Towards Understanding and Reasoning about Android Interoperations

Abstract

Hybrid applications (apps) have become one of the most attractive options for mobile app developers thanks to its support for portability and device-specific features. Android hybrid apps, for example, support portability via JavaScript, device-specific features via Android Java, and seamless interactions between them. However, their interoperation semantics is often under-documented and unintuitive, which makes hybrid apps vulnerable to errors. While recent research has addressed such vulnerabilities, none of them are based on any formal grounds. In this paper, we present the first formal specification of Android interoperability to establish a firm ground for understanding and reasoning about the interoperations.
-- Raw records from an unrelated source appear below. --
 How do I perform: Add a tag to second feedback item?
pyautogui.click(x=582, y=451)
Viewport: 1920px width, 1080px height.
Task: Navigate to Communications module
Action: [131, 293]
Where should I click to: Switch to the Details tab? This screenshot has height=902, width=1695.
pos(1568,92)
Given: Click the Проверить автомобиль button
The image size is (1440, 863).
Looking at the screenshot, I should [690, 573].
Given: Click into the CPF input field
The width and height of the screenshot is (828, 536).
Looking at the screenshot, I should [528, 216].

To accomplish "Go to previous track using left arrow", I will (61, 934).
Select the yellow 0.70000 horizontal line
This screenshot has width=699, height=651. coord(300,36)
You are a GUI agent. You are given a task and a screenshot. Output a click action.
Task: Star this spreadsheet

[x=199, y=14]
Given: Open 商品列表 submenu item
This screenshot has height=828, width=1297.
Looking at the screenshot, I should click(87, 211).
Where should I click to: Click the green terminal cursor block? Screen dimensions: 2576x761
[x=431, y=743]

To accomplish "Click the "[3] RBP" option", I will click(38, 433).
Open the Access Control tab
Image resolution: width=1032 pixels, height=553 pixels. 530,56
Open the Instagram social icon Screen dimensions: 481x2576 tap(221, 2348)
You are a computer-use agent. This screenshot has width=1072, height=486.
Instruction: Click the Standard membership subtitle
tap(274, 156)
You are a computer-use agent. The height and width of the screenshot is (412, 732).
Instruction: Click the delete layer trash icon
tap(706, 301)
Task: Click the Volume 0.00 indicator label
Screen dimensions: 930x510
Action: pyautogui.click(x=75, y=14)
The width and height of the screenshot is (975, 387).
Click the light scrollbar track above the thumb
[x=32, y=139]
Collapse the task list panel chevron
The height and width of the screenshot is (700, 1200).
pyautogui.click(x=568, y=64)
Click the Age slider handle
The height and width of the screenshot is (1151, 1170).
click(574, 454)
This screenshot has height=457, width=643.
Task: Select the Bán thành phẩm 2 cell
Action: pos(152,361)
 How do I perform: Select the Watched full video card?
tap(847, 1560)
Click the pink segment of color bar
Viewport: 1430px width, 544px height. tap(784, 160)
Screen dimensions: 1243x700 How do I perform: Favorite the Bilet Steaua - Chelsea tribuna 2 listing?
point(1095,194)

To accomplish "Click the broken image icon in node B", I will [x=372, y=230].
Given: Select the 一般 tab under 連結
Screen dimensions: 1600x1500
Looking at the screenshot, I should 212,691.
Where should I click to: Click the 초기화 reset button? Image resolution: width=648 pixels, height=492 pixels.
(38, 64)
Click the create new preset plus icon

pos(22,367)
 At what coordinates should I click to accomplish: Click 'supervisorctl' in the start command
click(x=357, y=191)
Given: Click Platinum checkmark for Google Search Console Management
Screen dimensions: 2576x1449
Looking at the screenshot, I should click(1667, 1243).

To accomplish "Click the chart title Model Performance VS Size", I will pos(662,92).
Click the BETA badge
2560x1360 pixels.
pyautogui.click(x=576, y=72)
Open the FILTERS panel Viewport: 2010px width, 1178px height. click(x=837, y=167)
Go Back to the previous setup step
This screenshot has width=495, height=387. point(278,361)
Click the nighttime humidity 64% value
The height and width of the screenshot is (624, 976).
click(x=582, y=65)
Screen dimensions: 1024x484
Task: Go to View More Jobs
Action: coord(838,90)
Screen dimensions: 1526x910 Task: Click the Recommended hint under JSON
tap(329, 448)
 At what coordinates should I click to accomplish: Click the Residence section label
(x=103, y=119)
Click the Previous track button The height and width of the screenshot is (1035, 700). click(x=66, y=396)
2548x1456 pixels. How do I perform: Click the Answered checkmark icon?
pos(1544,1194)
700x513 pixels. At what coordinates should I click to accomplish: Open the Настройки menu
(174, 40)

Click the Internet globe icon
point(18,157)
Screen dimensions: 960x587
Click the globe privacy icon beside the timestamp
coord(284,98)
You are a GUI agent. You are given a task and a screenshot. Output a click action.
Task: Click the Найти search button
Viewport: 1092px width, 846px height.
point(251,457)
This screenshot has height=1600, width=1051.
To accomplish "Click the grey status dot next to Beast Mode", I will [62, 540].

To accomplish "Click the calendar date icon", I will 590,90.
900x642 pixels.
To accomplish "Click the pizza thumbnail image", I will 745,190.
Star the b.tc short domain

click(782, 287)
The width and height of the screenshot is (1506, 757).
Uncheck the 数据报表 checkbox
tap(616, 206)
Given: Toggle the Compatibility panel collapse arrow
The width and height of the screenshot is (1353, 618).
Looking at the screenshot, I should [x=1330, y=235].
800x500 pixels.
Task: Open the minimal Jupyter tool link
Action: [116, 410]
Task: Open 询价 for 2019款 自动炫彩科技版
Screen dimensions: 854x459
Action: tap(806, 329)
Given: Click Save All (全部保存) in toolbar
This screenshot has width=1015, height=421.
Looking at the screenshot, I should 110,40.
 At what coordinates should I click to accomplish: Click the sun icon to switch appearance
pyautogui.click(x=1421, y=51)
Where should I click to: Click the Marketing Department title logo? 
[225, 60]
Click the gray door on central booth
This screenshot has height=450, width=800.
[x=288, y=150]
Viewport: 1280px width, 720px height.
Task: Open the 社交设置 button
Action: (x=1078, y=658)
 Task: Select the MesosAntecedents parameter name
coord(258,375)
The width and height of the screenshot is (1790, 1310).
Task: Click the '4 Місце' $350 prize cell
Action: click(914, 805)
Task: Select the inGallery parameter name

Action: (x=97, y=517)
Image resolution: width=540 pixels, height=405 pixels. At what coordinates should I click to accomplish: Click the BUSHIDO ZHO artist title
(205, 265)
We identify its semantics via extensive testing and thorough inspection of Android source code. We extend an existing multi-language semantics to formally express the key features of hybrid mechanisms, dynamic and indistinguishable interoperability. Based on the extensions, we incrementally define a formal interoperation semantics and disclose its numerous unintuitive and inconsistent behaviors. Moreover, on top of the formal semantics, we devise a lightweight type system that can detect bugs due to the unintuitive inter-language communication. We show that it detects more bugs more efficiently than HybriDroid, the state-of-the-art analyzer of Android hybrid apps, in real-world Android hybrid apps.